• _Assignment_:
Take the line with "Task: Collapse the Azure Extension tree node" and every line after it in the entries below, and set them down exactly, without any pictures.

• _Records shown_:

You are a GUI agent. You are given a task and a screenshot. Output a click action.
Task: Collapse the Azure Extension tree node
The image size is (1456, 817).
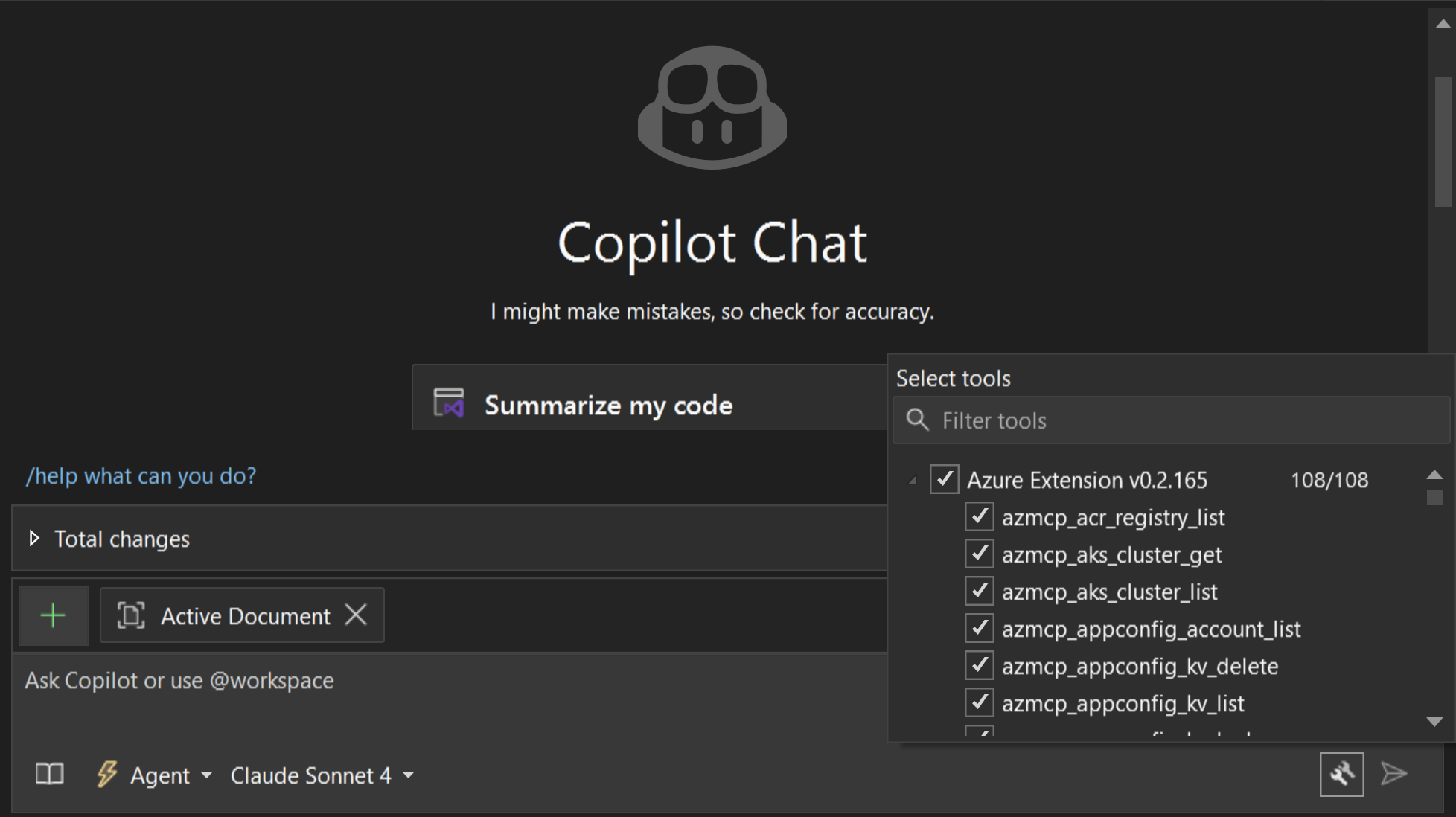coord(913,481)
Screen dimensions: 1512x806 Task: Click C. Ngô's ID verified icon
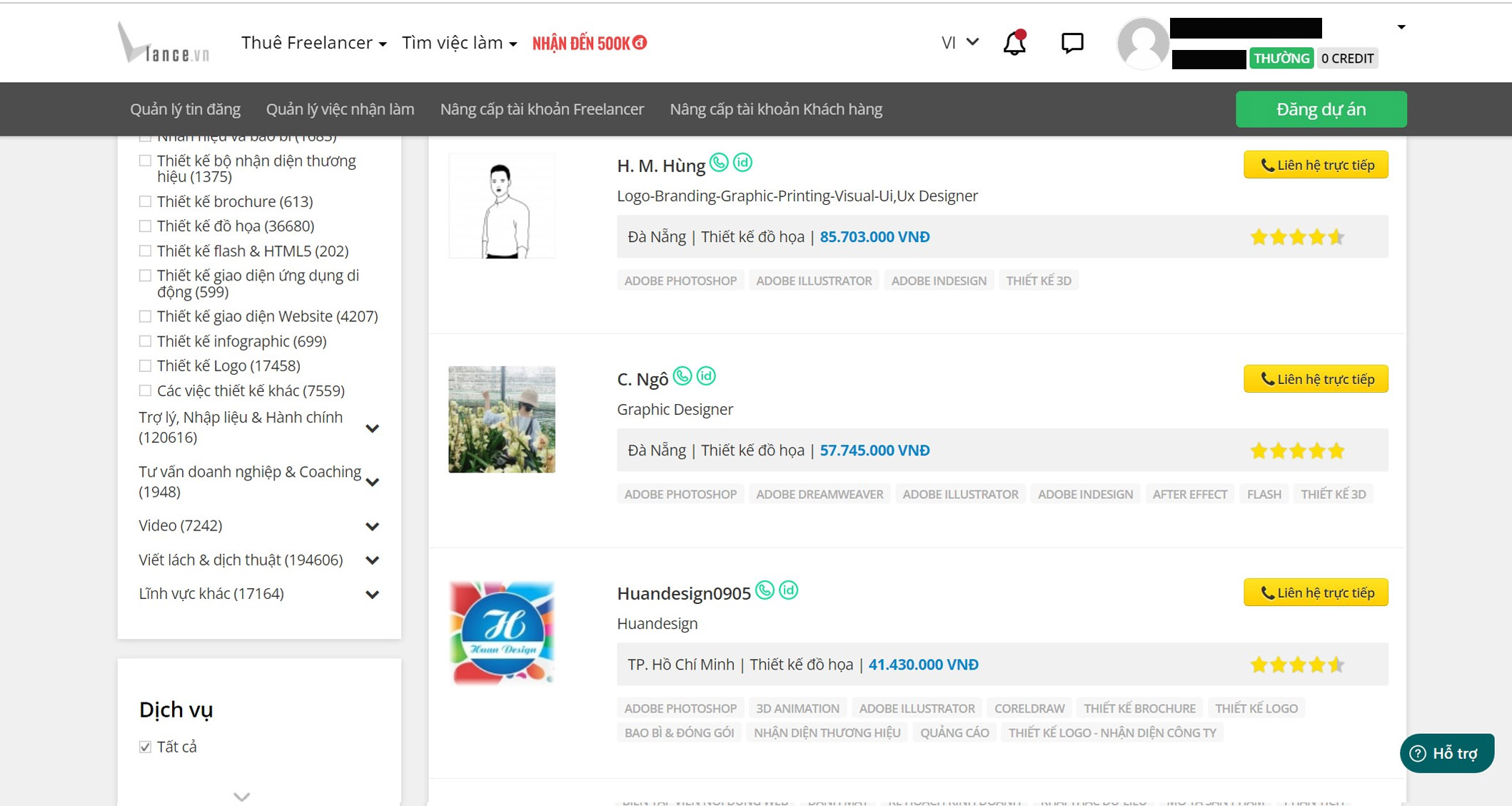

• _Task result_:
Task: Collapse the Azure Extension tree node
The image size is (1456, 817).
coord(913,481)
Screen dimensions: 1512x806 Task: Click C. Ngô's ID verified icon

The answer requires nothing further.